Written instruction = Repeat the stretch of records from the line containing "897x338 pixels." through the line containing "pyautogui.click(x=262, y=181)", keeping every character as it appears.

Working data =
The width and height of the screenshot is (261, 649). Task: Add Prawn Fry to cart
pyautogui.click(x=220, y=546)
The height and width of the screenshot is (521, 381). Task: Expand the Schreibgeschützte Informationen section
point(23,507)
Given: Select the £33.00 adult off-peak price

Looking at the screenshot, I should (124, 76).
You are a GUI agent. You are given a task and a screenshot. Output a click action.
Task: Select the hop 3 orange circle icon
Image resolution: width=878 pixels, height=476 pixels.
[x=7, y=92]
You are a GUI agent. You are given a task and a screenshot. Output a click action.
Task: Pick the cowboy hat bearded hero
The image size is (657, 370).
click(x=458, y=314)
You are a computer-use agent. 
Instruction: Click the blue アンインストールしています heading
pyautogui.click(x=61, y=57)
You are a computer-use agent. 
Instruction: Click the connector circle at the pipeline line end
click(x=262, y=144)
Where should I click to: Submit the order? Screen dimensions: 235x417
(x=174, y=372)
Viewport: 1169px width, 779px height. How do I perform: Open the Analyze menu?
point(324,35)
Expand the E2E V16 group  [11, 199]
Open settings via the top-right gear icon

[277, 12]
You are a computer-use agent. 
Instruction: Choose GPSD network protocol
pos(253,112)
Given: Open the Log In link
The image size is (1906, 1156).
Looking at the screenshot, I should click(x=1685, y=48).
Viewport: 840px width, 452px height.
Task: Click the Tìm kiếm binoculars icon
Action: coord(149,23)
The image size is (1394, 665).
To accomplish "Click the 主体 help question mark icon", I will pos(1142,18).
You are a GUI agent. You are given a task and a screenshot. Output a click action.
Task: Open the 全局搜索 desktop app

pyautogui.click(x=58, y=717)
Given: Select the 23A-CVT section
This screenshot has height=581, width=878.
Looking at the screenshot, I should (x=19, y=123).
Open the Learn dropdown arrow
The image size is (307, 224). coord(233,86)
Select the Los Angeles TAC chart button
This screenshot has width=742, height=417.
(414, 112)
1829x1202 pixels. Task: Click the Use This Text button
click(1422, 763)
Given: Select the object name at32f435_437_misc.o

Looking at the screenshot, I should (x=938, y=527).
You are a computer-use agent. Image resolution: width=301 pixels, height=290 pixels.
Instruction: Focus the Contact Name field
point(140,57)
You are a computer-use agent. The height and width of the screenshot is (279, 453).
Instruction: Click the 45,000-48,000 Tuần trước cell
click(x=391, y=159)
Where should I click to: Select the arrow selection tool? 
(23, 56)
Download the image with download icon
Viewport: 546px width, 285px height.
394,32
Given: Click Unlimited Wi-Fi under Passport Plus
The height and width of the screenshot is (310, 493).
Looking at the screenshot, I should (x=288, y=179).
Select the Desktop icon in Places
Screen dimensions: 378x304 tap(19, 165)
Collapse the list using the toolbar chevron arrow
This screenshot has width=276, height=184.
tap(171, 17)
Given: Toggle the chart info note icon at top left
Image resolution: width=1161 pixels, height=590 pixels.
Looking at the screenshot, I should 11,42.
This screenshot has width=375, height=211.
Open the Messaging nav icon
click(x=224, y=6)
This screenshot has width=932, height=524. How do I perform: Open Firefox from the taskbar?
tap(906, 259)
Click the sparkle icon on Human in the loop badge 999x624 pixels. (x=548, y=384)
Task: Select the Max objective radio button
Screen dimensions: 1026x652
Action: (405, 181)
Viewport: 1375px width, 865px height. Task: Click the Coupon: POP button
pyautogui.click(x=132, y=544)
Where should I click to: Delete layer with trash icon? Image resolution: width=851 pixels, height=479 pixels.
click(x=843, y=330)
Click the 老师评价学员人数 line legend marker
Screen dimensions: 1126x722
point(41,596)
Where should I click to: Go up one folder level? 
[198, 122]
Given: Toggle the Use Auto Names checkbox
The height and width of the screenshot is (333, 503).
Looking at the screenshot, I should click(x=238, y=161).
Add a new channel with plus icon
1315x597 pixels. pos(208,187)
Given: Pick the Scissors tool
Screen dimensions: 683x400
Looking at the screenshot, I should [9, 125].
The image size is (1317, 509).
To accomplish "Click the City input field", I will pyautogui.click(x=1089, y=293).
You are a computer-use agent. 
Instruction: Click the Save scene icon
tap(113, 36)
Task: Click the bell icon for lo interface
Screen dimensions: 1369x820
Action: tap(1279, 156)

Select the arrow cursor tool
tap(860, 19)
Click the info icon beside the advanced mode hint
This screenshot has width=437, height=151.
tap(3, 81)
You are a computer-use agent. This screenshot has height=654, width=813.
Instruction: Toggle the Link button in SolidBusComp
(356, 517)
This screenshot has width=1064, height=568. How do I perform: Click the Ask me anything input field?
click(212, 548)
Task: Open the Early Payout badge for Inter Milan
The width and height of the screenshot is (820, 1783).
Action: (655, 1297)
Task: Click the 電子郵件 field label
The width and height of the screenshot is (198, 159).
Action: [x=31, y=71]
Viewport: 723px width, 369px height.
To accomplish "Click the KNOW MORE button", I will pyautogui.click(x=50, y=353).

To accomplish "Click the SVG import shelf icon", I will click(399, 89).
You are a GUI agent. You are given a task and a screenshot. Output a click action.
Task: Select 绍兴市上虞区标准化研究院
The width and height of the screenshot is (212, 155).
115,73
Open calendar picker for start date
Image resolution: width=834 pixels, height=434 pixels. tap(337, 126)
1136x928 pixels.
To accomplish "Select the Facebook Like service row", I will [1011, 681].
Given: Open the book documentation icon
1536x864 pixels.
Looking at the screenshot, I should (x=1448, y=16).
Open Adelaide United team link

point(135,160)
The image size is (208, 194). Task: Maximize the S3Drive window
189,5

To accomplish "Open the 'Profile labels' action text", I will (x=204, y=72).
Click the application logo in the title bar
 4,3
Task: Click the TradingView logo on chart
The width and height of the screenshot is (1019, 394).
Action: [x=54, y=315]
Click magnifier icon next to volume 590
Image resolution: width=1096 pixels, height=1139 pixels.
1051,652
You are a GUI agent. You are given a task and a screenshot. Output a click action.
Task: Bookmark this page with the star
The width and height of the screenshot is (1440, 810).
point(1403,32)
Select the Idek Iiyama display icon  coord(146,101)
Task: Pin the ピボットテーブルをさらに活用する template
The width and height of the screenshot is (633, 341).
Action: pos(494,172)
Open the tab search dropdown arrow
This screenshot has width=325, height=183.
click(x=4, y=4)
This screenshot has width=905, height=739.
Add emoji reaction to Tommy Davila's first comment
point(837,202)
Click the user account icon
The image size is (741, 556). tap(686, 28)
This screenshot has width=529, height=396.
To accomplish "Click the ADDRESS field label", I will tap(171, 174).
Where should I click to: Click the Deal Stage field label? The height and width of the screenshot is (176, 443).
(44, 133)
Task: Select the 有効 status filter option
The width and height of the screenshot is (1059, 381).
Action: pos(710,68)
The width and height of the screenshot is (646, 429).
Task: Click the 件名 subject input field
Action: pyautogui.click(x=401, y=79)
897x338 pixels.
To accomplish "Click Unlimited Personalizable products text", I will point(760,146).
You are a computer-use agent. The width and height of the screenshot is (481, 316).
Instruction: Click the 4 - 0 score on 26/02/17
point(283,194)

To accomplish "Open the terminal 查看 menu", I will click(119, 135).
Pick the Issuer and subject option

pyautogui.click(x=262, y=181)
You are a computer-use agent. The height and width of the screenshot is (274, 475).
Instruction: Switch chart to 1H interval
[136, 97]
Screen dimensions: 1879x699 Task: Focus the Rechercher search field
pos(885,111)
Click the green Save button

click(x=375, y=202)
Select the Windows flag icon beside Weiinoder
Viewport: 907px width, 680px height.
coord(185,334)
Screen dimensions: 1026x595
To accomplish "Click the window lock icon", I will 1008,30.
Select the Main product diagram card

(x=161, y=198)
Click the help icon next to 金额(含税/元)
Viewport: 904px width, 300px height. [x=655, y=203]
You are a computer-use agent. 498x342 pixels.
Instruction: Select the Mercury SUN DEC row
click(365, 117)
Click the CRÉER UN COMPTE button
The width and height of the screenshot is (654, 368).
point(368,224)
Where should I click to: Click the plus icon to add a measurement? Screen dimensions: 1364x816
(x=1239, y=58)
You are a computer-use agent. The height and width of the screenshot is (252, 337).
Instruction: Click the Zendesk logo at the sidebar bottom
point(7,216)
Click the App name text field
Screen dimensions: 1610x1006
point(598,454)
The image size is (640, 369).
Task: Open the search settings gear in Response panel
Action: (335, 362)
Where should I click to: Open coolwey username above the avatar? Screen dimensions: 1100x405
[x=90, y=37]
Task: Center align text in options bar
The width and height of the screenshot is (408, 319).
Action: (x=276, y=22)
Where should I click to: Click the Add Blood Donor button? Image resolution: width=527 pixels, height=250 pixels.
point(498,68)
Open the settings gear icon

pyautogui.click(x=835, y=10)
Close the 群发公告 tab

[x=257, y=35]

Task response =
897x338 pixels.
To accomplish "Click Unlimited Personalizable products text", I will point(760,146).
You are a computer-use agent. The width and height of the screenshot is (481, 316).
Instruction: Click the 4 - 0 score on 26/02/17
point(283,194)

To accomplish "Open the terminal 查看 menu", I will click(119, 135).
Pick the Issuer and subject option

pyautogui.click(x=262, y=181)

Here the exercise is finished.